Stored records
*-*-*
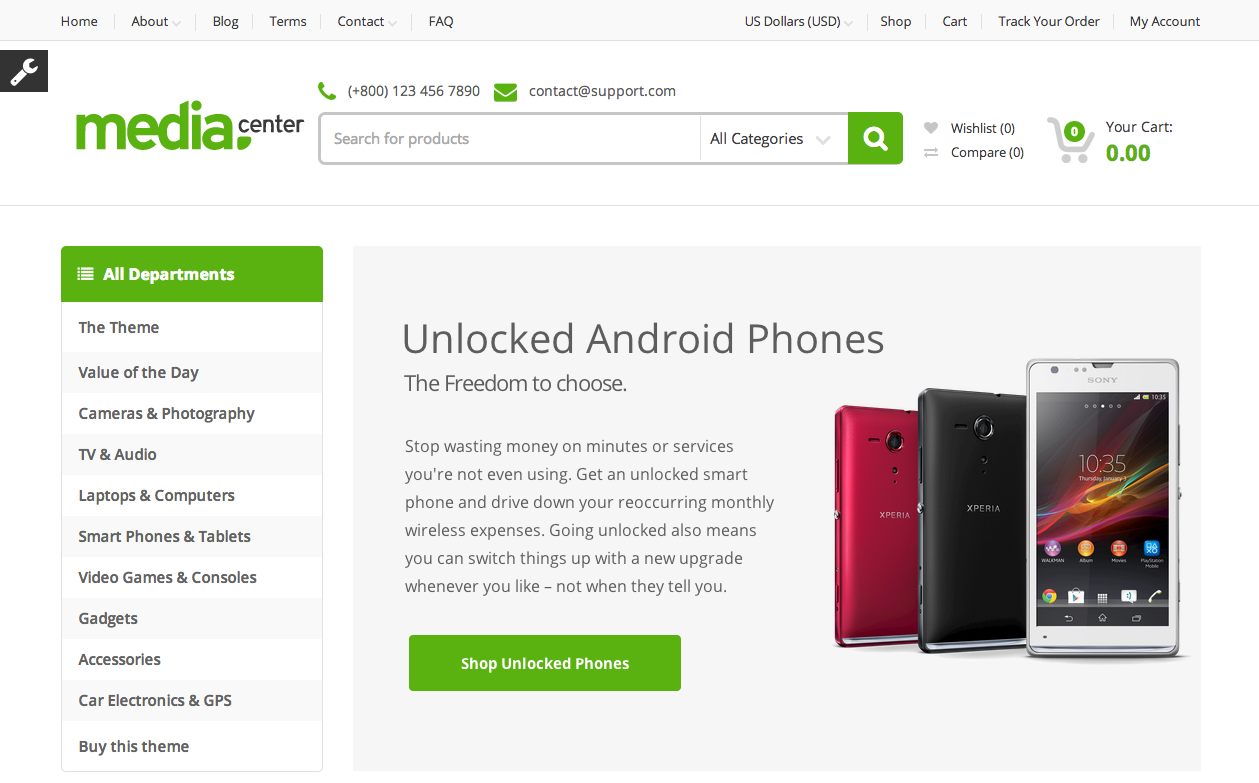This screenshot has width=1259, height=783.
Task: Click the magnifying glass search button
Action: click(x=875, y=138)
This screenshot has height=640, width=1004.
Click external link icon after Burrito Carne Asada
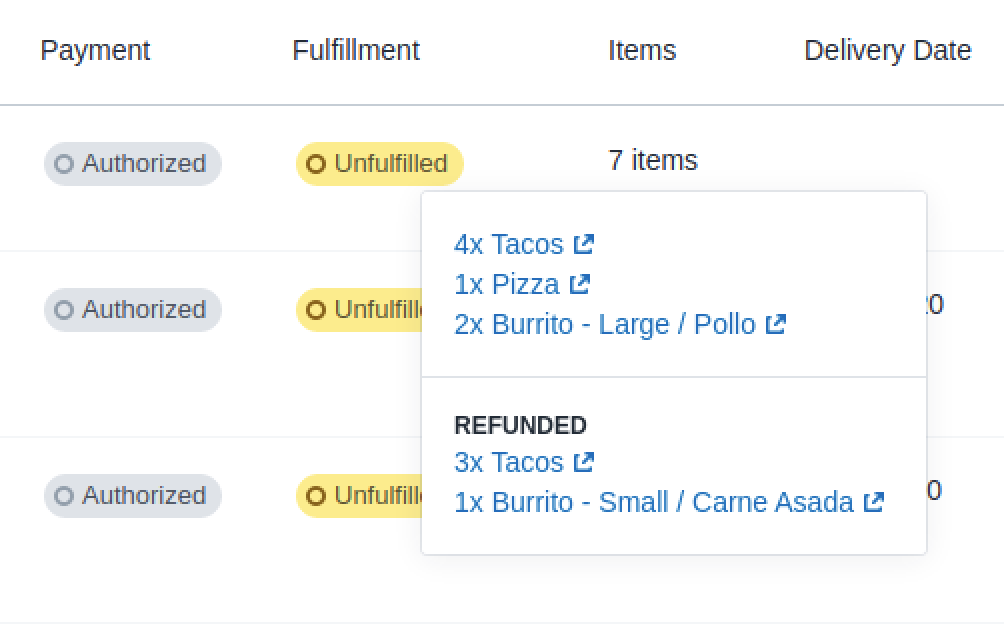tap(874, 502)
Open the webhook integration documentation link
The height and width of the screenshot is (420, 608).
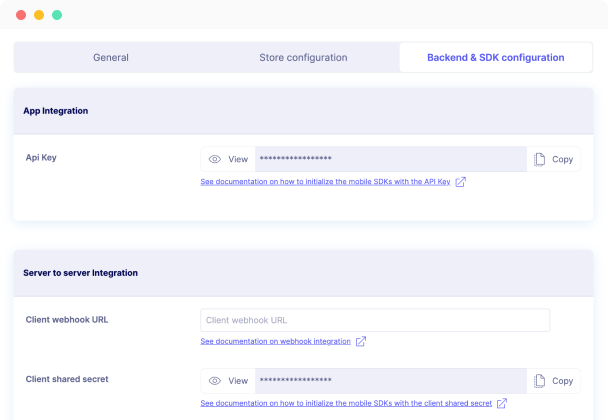275,341
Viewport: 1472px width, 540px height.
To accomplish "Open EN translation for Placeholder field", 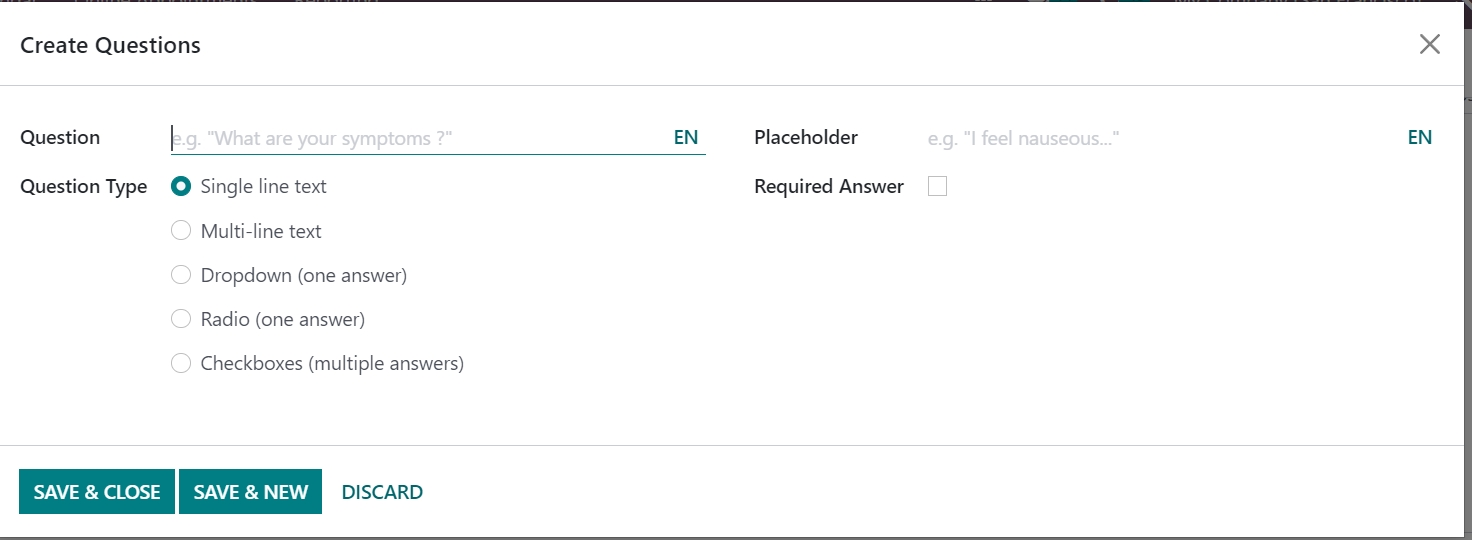I will 1419,138.
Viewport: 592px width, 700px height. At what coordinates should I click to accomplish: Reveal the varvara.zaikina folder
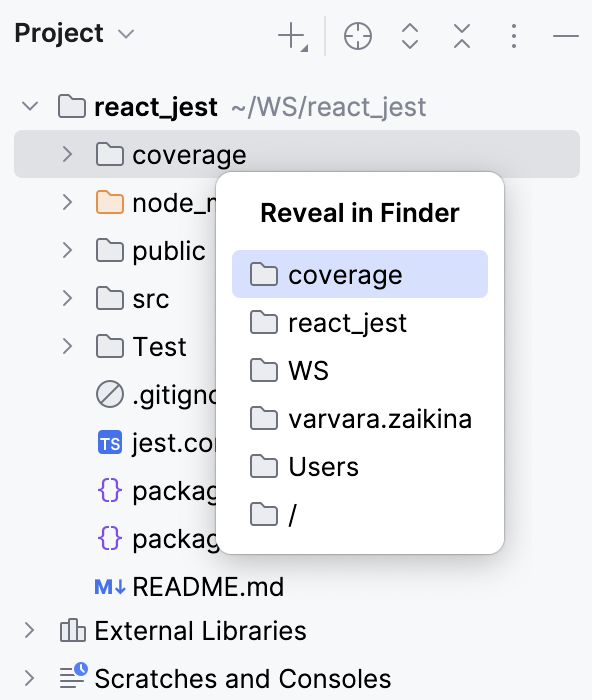pos(360,419)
*-*-*
WHAT YOU SHOULD DO:
Using the records above, return verbatim only the part that opens with the line containing "This screenshot has height=640, width=1004." and closes with the line containing "Viewport: 1472px width, 540px height."; pictures stay out.

ANSWER BELOW:
This screenshot has height=640, width=1004.
Click external link icon after Burrito Carne Asada
tap(874, 502)
Open the webhook integration documentation link
The height and width of the screenshot is (420, 608).
275,341
Viewport: 1472px width, 540px height.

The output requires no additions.